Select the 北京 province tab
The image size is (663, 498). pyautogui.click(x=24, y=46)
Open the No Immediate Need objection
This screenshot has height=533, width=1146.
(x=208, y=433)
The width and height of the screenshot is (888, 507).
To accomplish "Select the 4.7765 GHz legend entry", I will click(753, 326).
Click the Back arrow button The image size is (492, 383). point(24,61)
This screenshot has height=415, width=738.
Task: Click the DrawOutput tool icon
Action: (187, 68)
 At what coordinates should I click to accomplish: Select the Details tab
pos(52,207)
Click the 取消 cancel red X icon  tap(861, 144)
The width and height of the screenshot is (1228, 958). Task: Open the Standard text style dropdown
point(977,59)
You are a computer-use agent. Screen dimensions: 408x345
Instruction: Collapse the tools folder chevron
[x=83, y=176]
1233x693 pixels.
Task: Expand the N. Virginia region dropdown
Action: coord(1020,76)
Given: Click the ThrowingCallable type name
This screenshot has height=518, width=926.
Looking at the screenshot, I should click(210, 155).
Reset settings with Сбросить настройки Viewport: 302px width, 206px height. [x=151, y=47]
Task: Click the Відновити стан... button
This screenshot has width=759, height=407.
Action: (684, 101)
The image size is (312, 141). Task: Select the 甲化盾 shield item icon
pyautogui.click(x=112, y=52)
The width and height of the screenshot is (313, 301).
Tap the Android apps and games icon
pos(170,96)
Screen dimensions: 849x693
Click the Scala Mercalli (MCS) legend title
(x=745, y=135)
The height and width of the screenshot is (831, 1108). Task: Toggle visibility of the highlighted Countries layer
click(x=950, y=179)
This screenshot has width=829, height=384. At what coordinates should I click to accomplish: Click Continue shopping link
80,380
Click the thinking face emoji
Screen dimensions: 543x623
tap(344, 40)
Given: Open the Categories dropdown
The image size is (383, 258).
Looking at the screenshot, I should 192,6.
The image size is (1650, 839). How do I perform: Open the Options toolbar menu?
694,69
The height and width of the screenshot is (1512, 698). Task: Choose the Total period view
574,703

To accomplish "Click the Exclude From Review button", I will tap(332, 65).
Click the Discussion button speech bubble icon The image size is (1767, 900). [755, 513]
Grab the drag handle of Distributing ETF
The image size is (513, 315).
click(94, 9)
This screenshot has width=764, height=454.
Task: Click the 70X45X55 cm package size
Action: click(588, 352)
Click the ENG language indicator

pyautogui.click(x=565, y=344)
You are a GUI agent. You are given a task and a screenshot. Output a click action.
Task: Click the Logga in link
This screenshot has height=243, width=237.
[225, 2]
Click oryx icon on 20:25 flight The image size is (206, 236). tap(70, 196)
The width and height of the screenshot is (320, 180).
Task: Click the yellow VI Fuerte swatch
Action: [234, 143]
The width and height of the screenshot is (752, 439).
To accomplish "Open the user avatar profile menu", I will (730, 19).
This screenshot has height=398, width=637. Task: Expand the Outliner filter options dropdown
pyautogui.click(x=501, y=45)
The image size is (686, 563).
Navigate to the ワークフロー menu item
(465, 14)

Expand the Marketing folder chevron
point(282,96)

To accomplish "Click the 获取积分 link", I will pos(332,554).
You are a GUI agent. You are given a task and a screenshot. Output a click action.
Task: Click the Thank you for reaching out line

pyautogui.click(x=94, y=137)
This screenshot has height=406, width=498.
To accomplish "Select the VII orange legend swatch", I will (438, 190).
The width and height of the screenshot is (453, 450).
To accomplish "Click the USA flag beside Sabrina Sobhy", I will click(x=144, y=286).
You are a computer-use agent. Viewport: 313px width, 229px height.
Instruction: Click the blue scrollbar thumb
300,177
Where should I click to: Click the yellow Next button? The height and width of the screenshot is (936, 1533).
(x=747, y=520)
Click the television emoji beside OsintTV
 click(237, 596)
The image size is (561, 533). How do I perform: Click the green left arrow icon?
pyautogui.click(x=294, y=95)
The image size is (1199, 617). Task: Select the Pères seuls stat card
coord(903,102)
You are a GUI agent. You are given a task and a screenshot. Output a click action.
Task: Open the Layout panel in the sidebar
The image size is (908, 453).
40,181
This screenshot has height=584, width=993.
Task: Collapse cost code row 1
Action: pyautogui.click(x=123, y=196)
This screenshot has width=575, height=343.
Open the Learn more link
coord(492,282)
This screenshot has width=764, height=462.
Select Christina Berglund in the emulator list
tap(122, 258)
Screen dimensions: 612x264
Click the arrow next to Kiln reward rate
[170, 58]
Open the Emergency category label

# WRITTEN EXERCISE:
Write out the lines above exactly as they appear, starting at the first line and ending at the line that contains "Reset settings with", with both of those lines included.

# IN RESPONSE:
Select the 北京 province tab
The image size is (663, 498). pyautogui.click(x=24, y=46)
Open the No Immediate Need objection
This screenshot has height=533, width=1146.
(x=208, y=433)
The width and height of the screenshot is (888, 507).
To accomplish "Select the 4.7765 GHz legend entry", I will click(753, 326).
Click the Back arrow button The image size is (492, 383). point(24,61)
This screenshot has height=415, width=738.
Task: Click the DrawOutput tool icon
Action: (187, 68)
 At what coordinates should I click to accomplish: Select the Details tab
pos(52,207)
Click the 取消 cancel red X icon  tap(861, 144)
The width and height of the screenshot is (1228, 958). Task: Open the Standard text style dropdown
point(977,59)
You are a computer-use agent. Screen dimensions: 408x345
Instruction: Collapse the tools folder chevron
[x=83, y=176]
1233x693 pixels.
Task: Expand the N. Virginia region dropdown
Action: coord(1020,76)
Given: Click the ThrowingCallable type name
This screenshot has height=518, width=926.
Looking at the screenshot, I should click(210, 155).
Reset settings with Сбросить настройки Viewport: 302px width, 206px height. [x=151, y=47]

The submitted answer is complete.